The type of partnership that regional staff and consultants recommend would allow the region to retain ownership over the bricks and mortar of our LRT, but the report argues that having the builder also run the system ensures that we get LRT that doesn’t fall apart.

This is a lofty goal, but we need to be aware of what we are and are not getting under such an arrangement:

• We are not getting staff who will have the experience to design or build a system extension to Cambridge, nor will they have the expertise to design system expansion along Victoria Street, University Avenue or Coronation Boulevard. When the buses on these corridors become overwhelmed and need replacing with LRT, we will need to either find another private partner or hire staff with this expertise later.

• We are getting a private partner who will need to be kept on a short leash. Regional staff and consultants seem open to shorter operations contracts in the five-to-10 year range, to keep the private-sector partner always competing for our business.

• We are getting the experience of a private-sector company who has built LRT before, and all of the staff they employ. We are also getting higher interest costs, however, because our community has access to better interest rates than any company in the private sector, and money for this project will need to be borrowed over a 20 to 30 year term. It remains to be seen whether the cost-cutting experience of the private sector staff will outweigh the fact that the private-sector mortgage rate will be higher.

• Finally, and most importantly, for the next 30 years, we will be getting whatever deal the region’s lawyers think to draw up in the next two. It will be crucial that the region sets up a deal where we get a high quality of service for our tax money, even 27 years after opening day.

That is difficult.
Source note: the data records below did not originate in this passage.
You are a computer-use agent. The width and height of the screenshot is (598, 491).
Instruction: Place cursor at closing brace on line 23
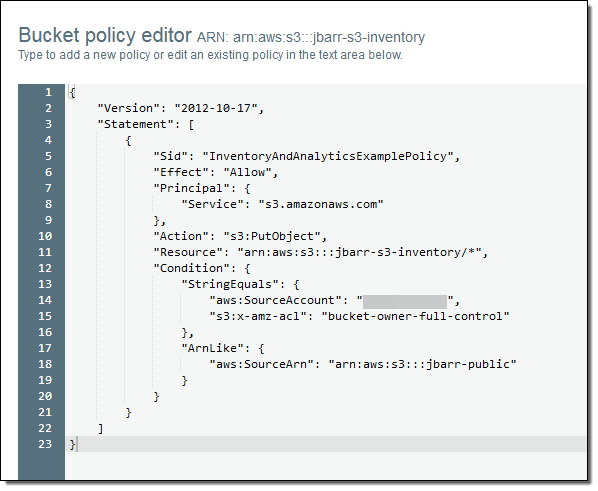72,444
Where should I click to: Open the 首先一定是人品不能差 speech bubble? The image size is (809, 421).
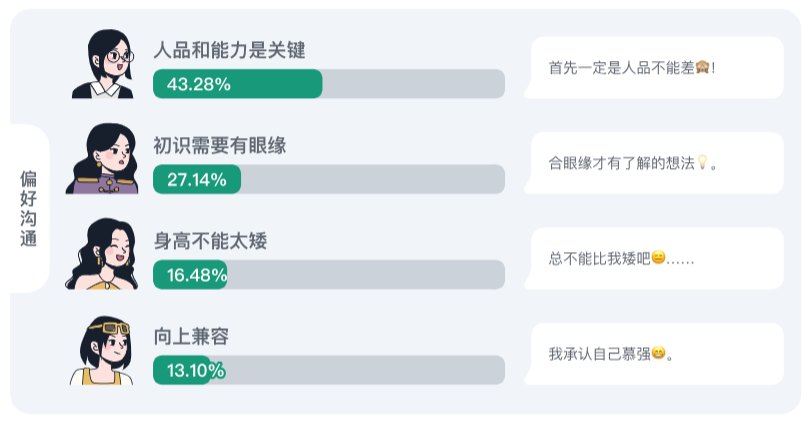(654, 68)
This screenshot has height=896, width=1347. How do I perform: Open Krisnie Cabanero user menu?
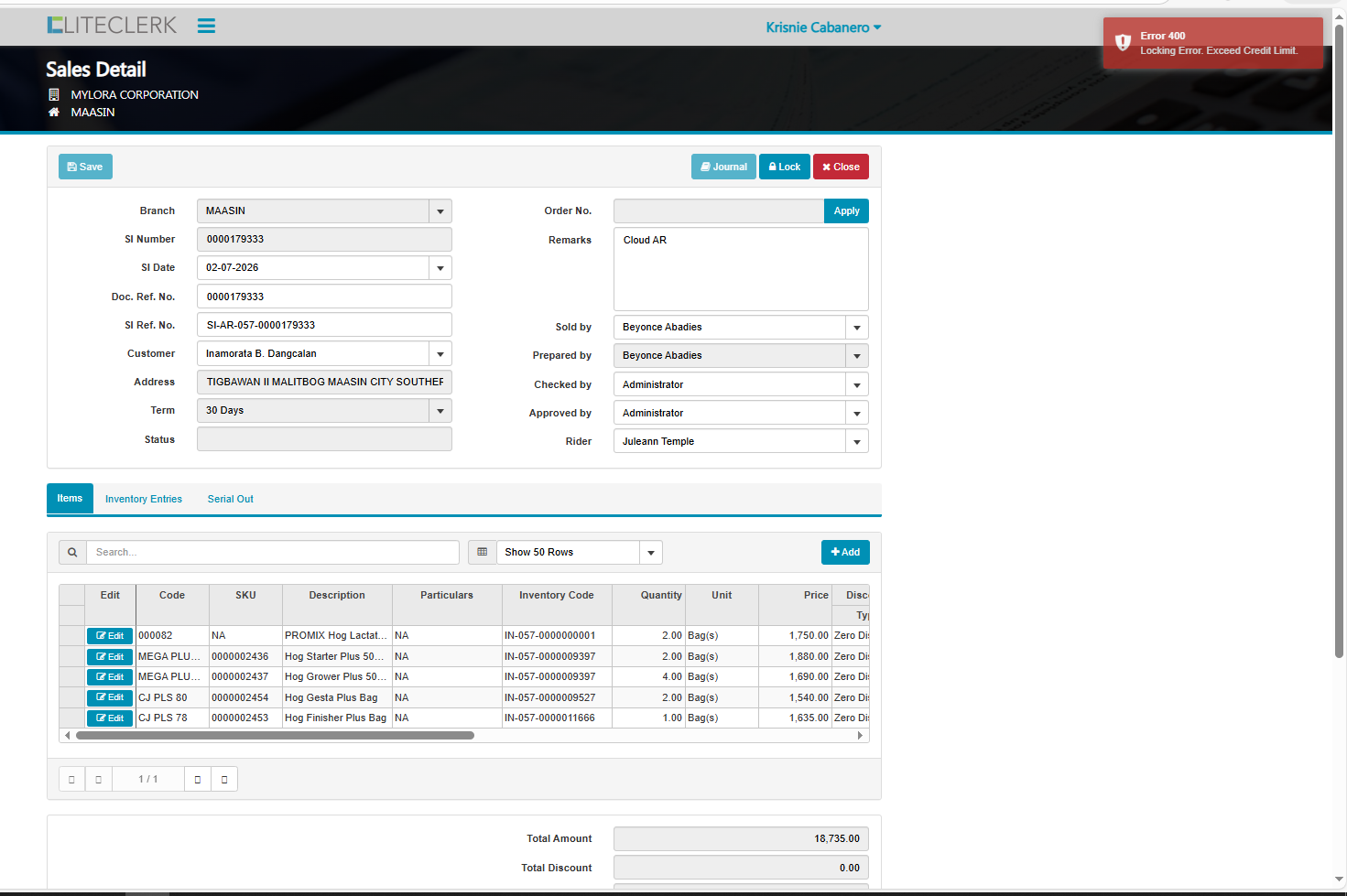823,27
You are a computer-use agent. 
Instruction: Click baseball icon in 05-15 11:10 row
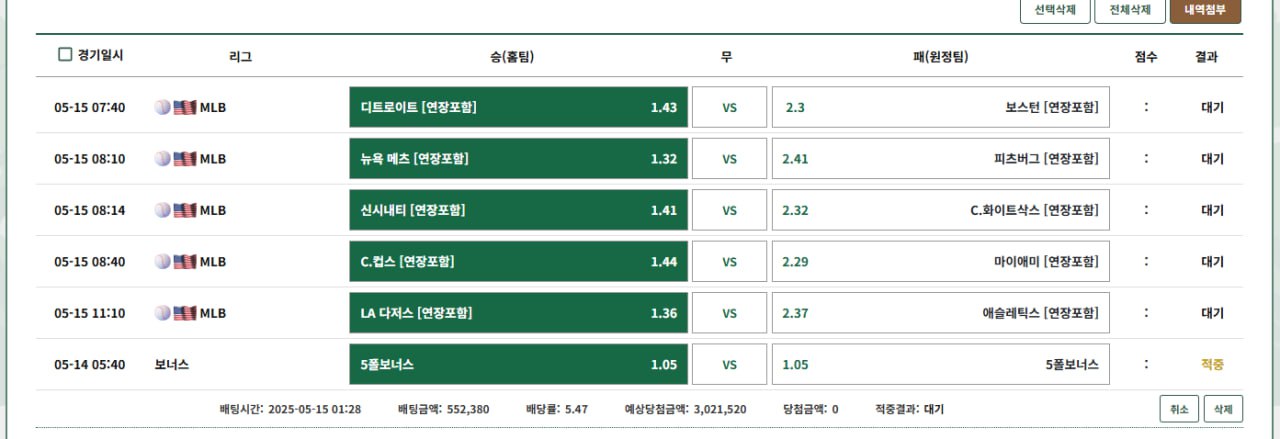(x=163, y=313)
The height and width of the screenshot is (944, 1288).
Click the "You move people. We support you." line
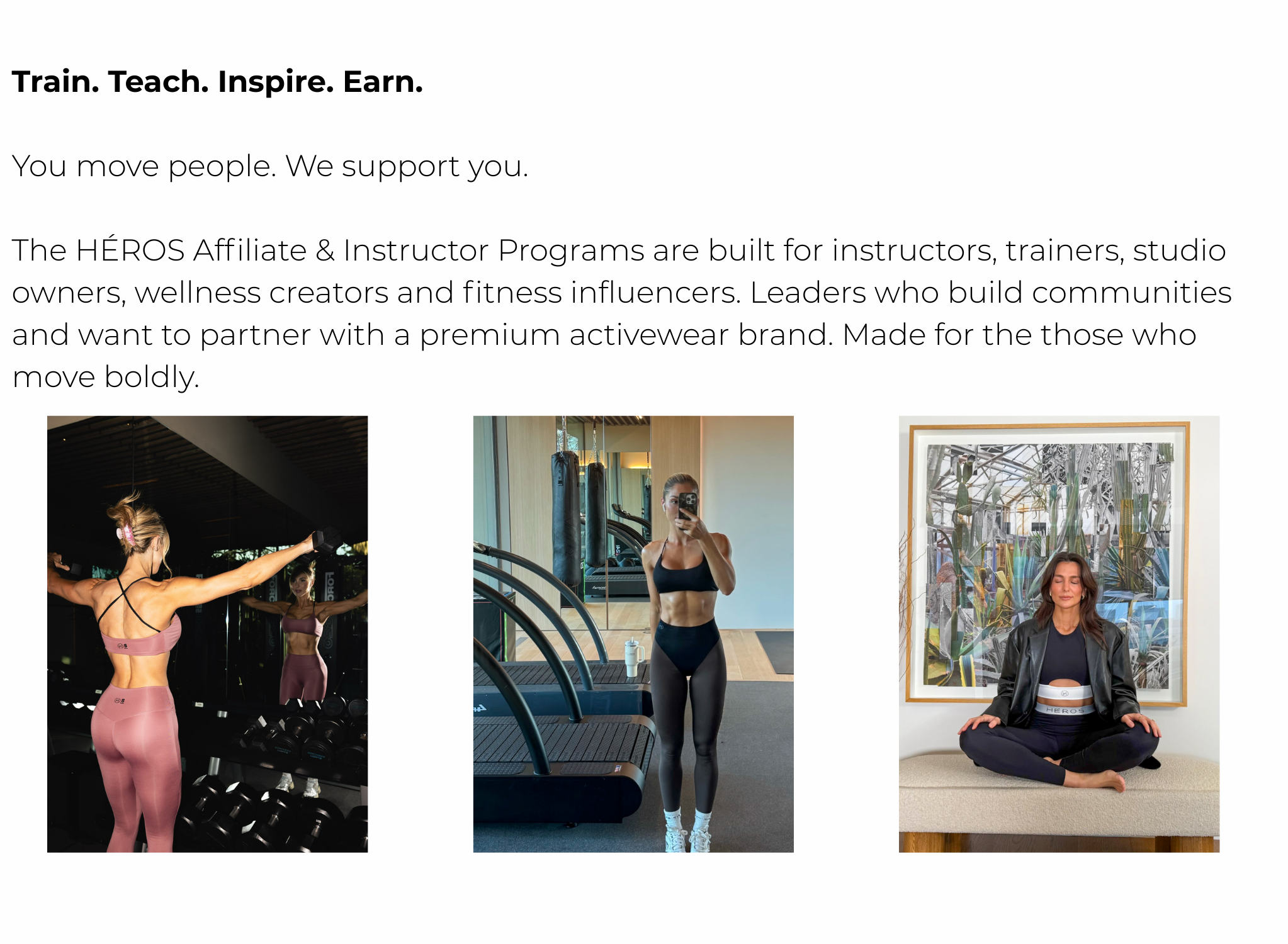coord(270,166)
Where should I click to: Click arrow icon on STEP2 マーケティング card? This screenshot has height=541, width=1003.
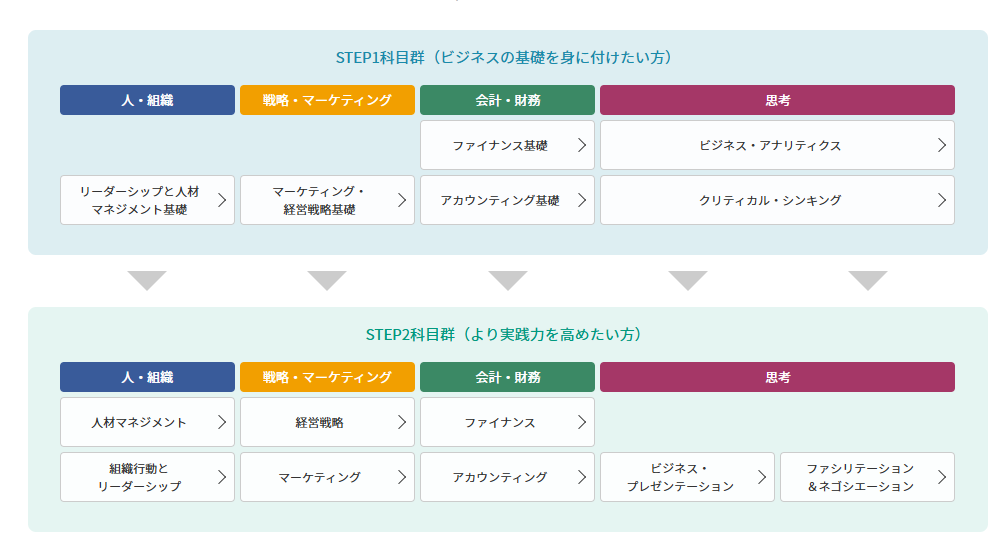[x=402, y=477]
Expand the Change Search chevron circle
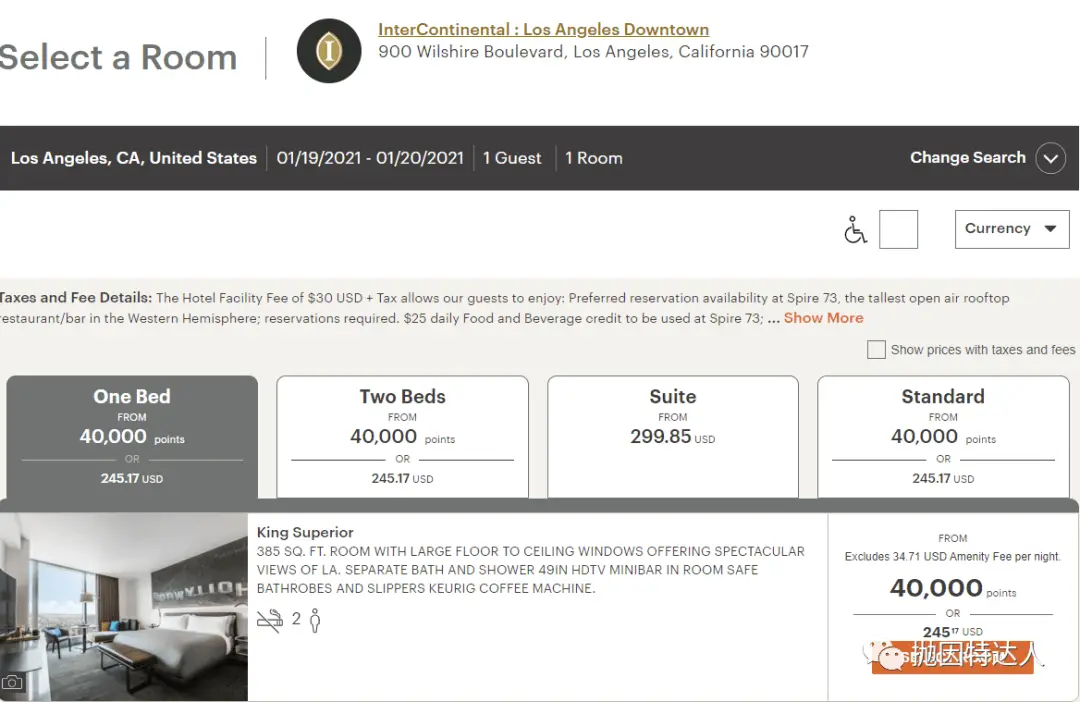1080x702 pixels. [x=1050, y=158]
York Region has just provided a shining example of how not to contract out your transit service, where the private-sector operator had bid too low: York bus drivers were upset that drivers in neighbouring Toronto made almost twice as much per hour working for the TTC.

York’s three-month strike is coming to an end as the Post goes to press this week — the damage this strike has done to transit ridership could take years to reverse.

One should hope the same will be less likely here, with so much riding on our LRT.

• • •

Guest columnist Tim Mollison is a founding member of the Tri-Cities Transport Action Group (TriTAG).

One Response to “Service delivery should be a priority in any LRT procurement scheme”

  1. [...] the recent Kitchener Post, Tim Mollison brought up some of the issues that need to be considered prior to a decision for an extensive 30-year [...]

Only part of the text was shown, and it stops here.